Can you imagine the following blurbs todsay:

    John Smith, pastor of a small church in Nothing-hampton
    Simon Nobody, slave of the church in Backwater
    Henry Jack, imprisoned at the pleasure of  HM Government and despised by many

The Evangelical church would laugh at such titles!  But if the truth be told, they are far far closer to the cross-carrying spirit of the NT than any of the clap-trap Dr / Professor types.

If the church stood up against the sin of homosexuality, stood up for God's creation order in the family and the church, and stood against the foolish addiction to passing fads and titles she would be persecuted.

And to be sure, churches and pastors who stand for the truth will be lied about and persecuted.

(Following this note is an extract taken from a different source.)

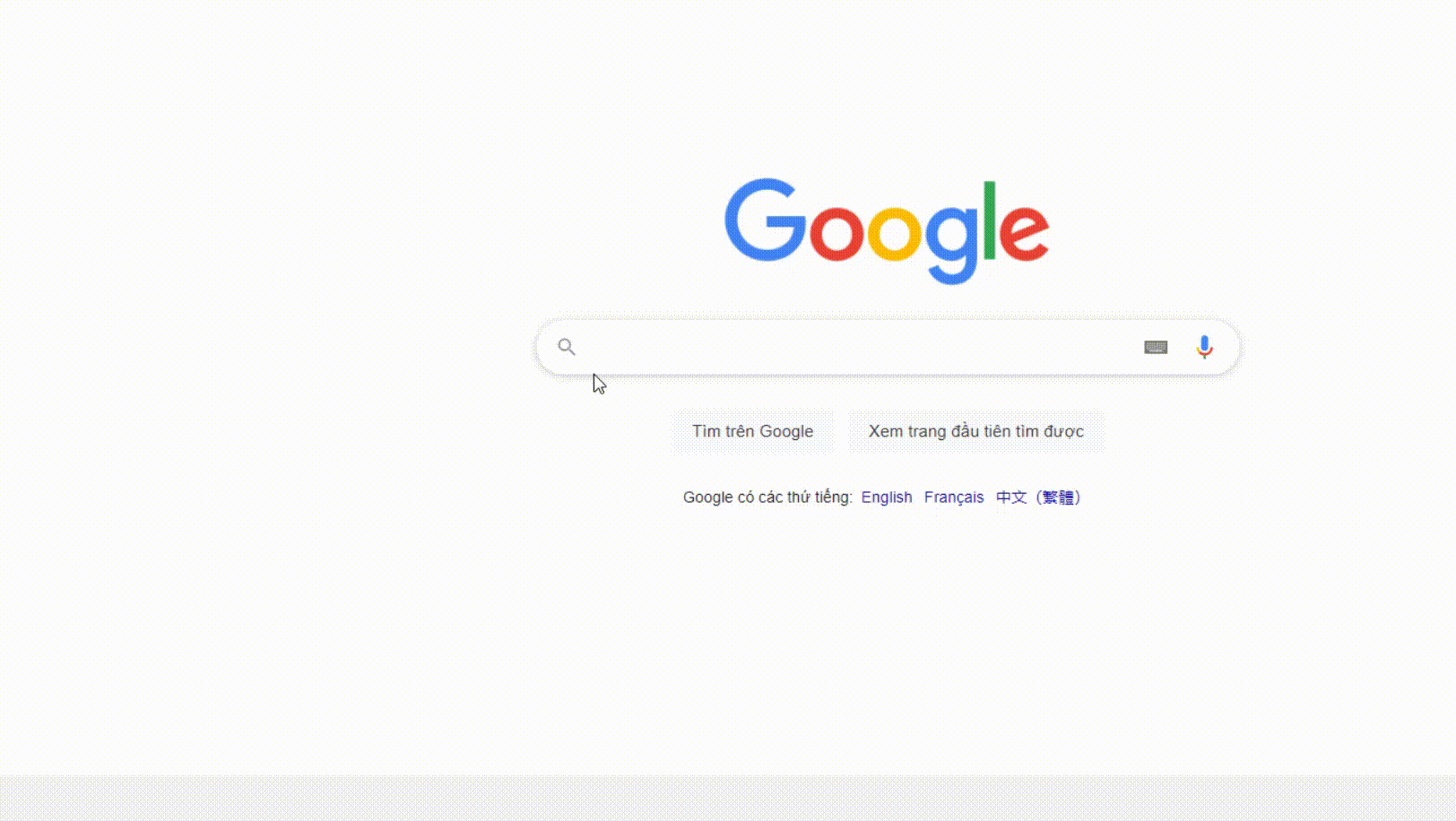This screenshot has width=1456, height=821.
Task: Click the word "Xem" on the lucky button
Action: (x=886, y=431)
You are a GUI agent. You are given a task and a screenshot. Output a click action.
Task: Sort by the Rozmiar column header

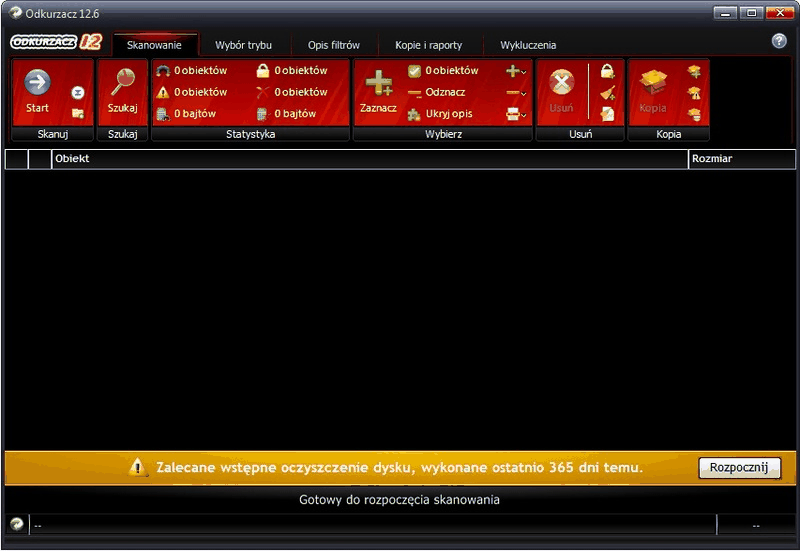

But persecution is a cause for rejoicing!

"Blessed are you when people insult you, persecute you and falsely say all kinds of evil against you because of me. Rejoice and be glad, because great is your reward in heaven, for in the same way they persecuted the Prophets who were before you." (Matthew 5:11-12)

Institutes vs Martyrs Mirror?
So which tome tunes in with NT Christianity best? We need both. We need the good doctrine of the NT, and we need the true living of persecuted Christians.

But if I was marooned on a desert island with only one to choose from, after the Scriptures, Martyr's Mirror would be the more useful.